Word and element location data:
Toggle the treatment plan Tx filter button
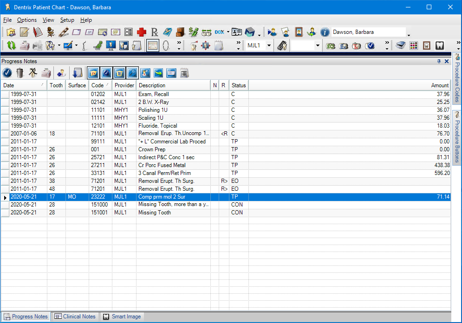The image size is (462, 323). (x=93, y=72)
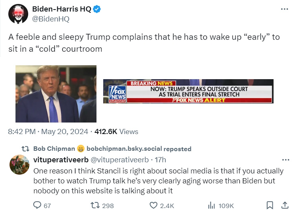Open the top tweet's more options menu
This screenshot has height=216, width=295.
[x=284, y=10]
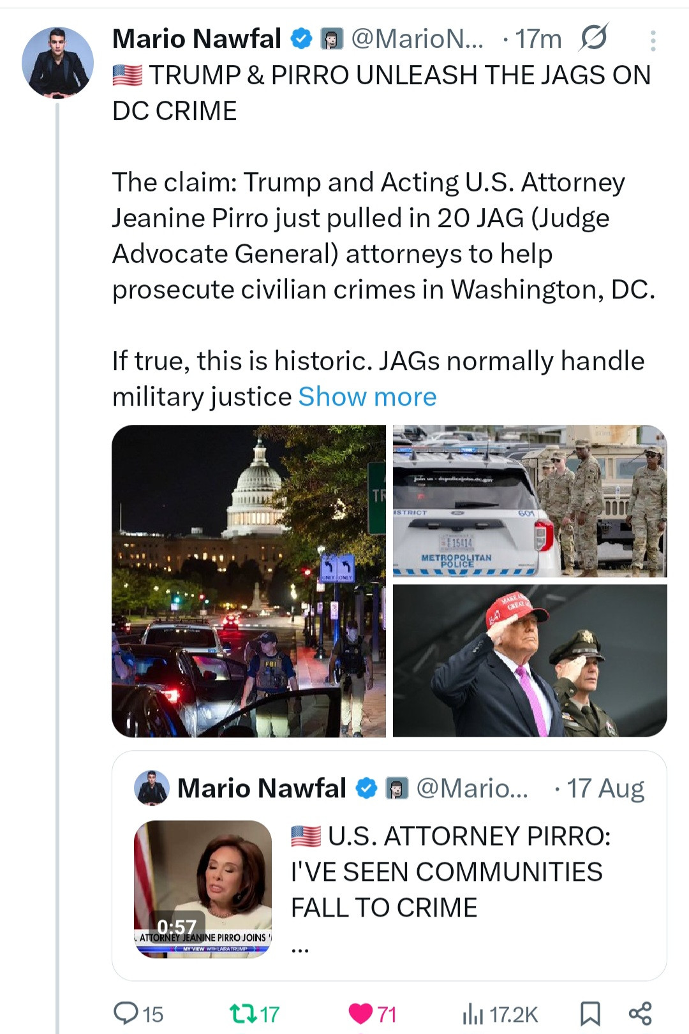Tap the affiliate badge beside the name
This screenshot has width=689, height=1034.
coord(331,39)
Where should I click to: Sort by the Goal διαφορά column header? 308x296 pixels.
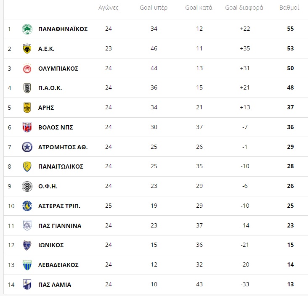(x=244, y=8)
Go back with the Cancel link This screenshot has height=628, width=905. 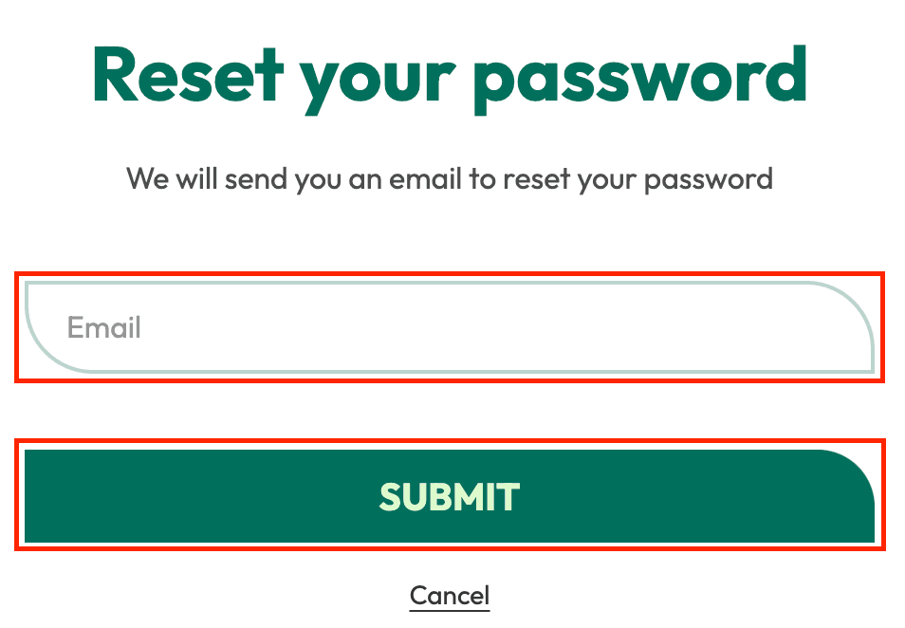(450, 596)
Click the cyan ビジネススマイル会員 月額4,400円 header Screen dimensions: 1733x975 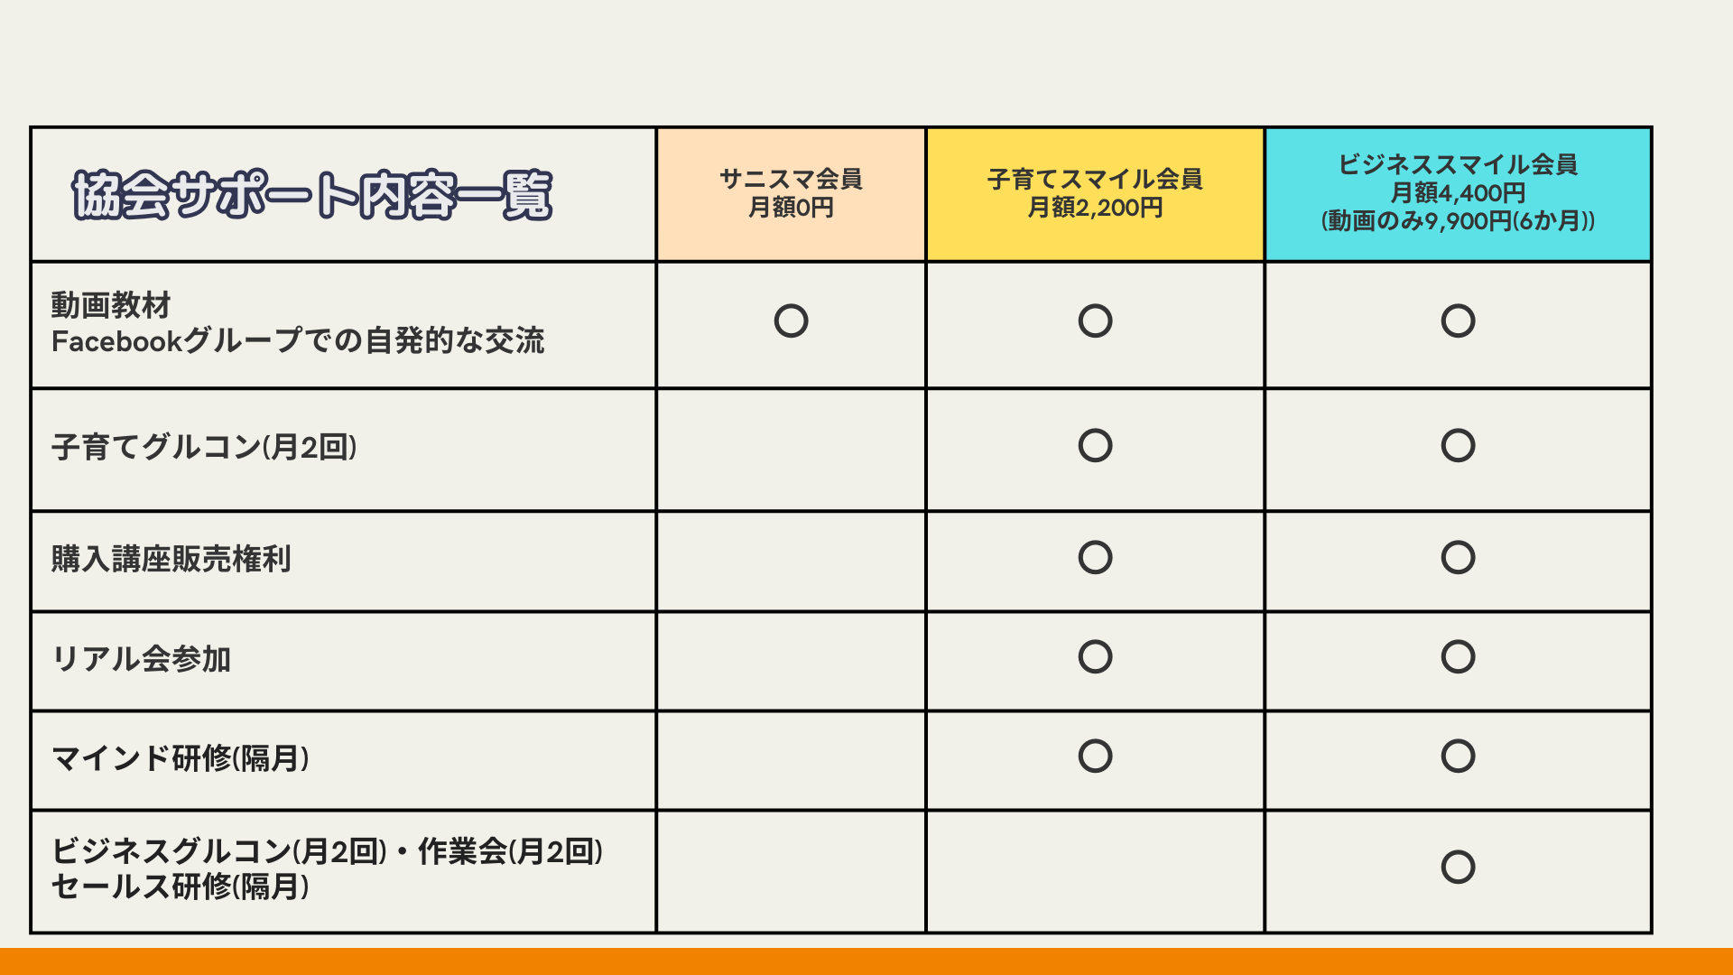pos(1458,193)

---

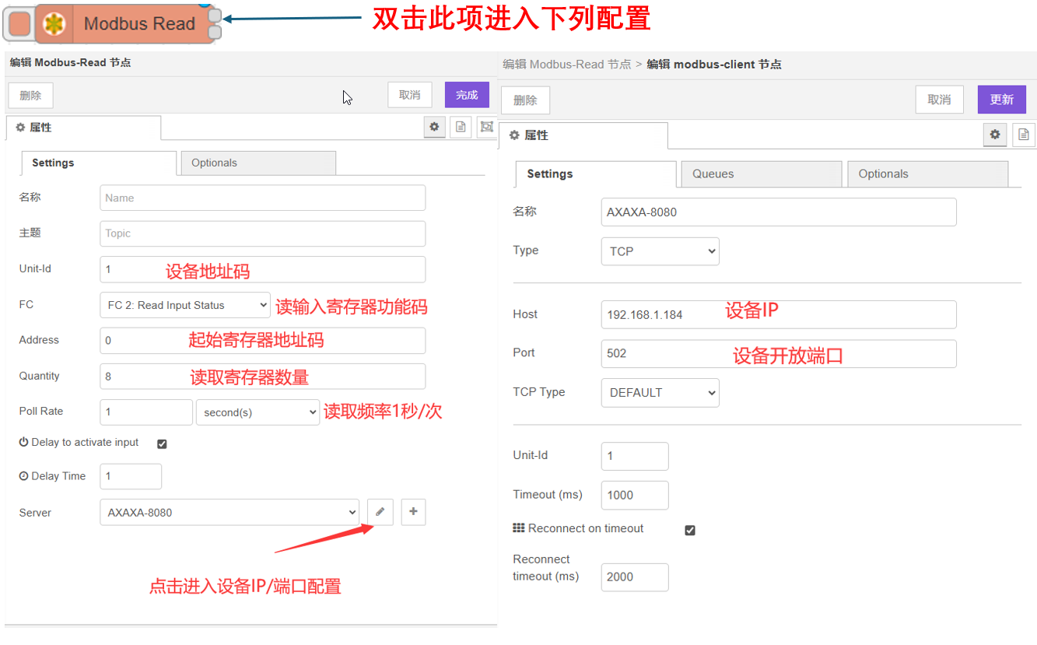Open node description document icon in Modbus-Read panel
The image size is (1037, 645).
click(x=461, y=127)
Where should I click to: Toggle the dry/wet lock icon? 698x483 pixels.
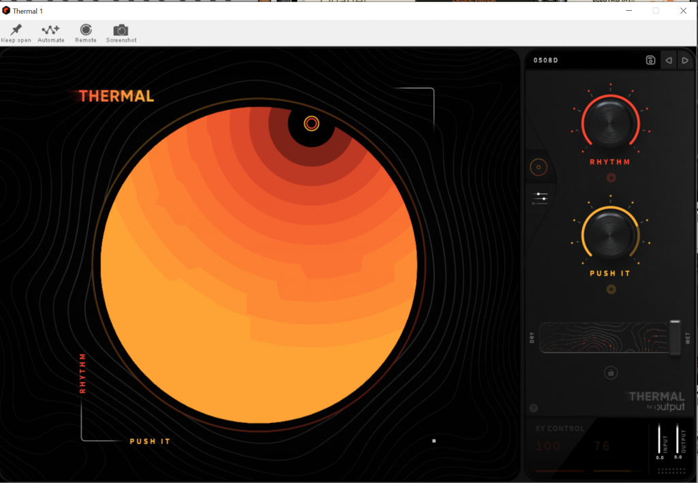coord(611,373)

...

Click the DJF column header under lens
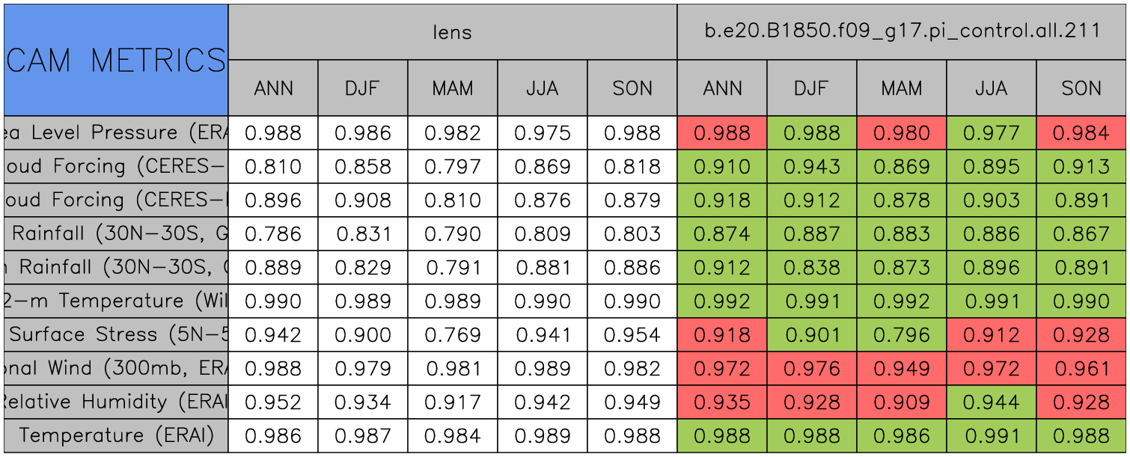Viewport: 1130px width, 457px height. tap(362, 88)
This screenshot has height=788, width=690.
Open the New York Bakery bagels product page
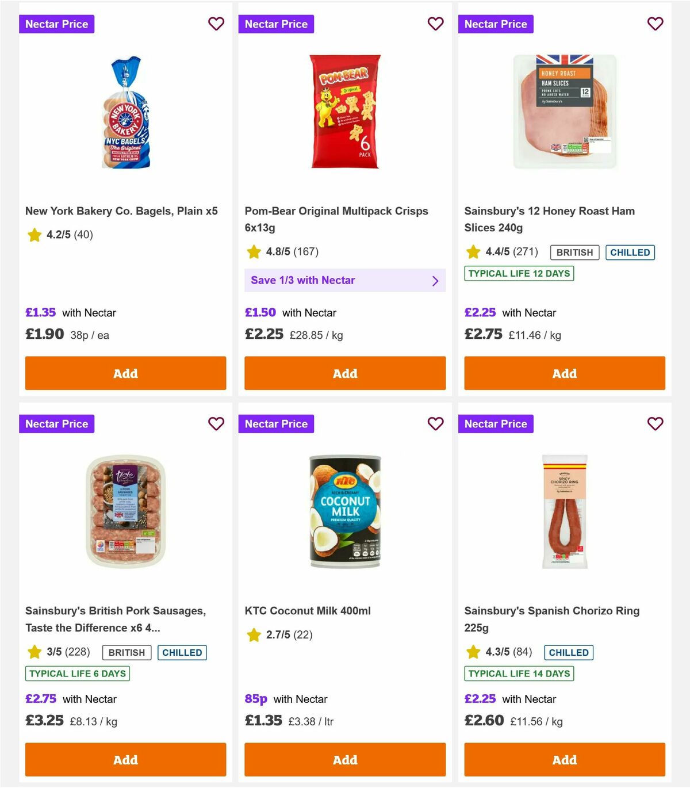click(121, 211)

- **EXERCISE TASK**: Output the listing lines again without any changes, covering the stretch from the line containing "Where should I click to: Toggle" through the line containing "coord(611,373)", both included. Leave the pictures out of your answer.

- **RESULT OF THIS EXERCISE**:
Where should I click to: Toggle the dry/wet lock icon? 698x483 pixels.
coord(611,373)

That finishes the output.